Oswald’s young sister’s thoughtful remark ended in another council. But not in the straw loft. We decided to have a quite new place, and disregarded H. O.’s idea of the dairy and Noel’s of the cellars. We had the new council on the secret staircase, and there we settled exactly what we ought to do. This is the same thing, if you really wish to be good, as what you are going to do. It was a very interesting council, and when it was over Oswald was so pleased to think that the Wouldbegoods was unrecoverishly dead that he gave Denny and Noel, who were sitting on the step below him, a good-humored, playful, gentle, loving, brotherly shove, and said, “Get along down, it’s tea-time!”

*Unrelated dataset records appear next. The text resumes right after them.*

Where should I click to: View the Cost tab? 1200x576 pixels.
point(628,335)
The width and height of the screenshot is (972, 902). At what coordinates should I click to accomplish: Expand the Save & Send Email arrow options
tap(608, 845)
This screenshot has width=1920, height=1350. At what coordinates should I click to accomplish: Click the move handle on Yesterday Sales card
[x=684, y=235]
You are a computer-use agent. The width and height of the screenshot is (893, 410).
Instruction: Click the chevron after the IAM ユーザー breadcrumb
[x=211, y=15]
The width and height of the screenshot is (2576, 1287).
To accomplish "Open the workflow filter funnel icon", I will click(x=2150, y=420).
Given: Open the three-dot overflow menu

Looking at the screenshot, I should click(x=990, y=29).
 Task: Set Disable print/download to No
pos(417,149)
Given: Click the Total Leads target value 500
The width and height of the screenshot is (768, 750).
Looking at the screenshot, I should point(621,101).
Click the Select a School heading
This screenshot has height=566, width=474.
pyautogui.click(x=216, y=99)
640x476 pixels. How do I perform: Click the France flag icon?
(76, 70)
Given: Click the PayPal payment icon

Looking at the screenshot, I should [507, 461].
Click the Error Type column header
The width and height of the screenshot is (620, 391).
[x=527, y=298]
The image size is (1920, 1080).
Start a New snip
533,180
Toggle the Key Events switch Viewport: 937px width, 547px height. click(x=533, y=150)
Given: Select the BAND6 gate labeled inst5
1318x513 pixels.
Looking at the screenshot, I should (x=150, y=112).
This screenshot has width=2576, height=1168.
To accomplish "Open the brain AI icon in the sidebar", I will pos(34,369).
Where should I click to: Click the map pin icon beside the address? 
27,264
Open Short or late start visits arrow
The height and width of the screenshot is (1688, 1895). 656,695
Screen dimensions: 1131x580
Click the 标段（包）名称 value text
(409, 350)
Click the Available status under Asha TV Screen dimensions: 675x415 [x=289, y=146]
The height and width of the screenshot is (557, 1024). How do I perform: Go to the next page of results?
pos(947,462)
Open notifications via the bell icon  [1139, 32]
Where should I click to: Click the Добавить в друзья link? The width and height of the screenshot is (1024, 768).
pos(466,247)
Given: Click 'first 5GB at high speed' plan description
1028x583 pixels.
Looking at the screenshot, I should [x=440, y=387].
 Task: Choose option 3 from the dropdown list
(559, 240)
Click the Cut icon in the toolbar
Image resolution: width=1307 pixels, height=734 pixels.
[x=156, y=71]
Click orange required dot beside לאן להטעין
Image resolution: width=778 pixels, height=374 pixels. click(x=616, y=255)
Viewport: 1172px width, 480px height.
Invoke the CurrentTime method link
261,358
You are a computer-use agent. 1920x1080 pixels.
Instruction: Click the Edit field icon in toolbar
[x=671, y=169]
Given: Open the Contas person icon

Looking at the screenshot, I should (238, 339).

No reader who understands justice and the real rightness of things, and who is to blame for what, will ever think it could have been Oswald’s fault that the two other boys got along down by rolling over and over each other, and bursting the door at the bottom of the stairs open by their revolving bodies. And I should like to know whose fault it was that Mrs. Pettigrew was just on the other side of that door at that very minute? The door burst open, and the impetuous bodies of Noel and Denny rolled out of it into Mrs. Pettigrew, and upset her and the tea-tray. Both revolving boys were soaked with tea and milk, and there were one or two cups and things smashed. Mrs. Pettigrew was knocked over, but none of her bones were broken. Noel and Denny were going to be sent to bed, but Oswald said it was all his fault. He really did this to give the others a chance of doing a refined, golden deed by speaking the truth and saying it was not his fault. But you cannot really count on any one. They did not say anything, but only rubbed the lumps on their late-revolving heads. So it was bed for Oswald, and he felt the injustice hard.
But he sat up in bed and read the Last of the Mohicans, and then he began to think. When Oswald really thinks he almost always thinks of something. He thought of something now, and it was miles better than the idea we had decided on in the secret staircase, of advertising in the Kentish Mercury and saying if Albert’s uncle’s long-lost grandmother would call at the Moat House she might hear of something much to her advantage.
What Oswald thought of was that if we went to Hazelbridge and asked Mr. B. Munn, grocer, that drove us home in the cart with the horse that liked the wrong end of the whip best, he would know who the lady was in the red hat and red wheels that paid him to drive us home that Canterbury night. He must have been paid, of course, for even grocers are not generous enough to drive perfect strangers, and five of them too, about the country for nothing.
Thus we may learn that even unjustness and sending the wrong people to bed may bear useful fruit, which ought to be a great comfort to every one when they are unfairly treated. Only it most likely won’t be. For if Oswald’s brothers and sisters had nobly stood by him, as he expected, he would not have had the solitudy reflections that led to the great scheme for finding the grandmother.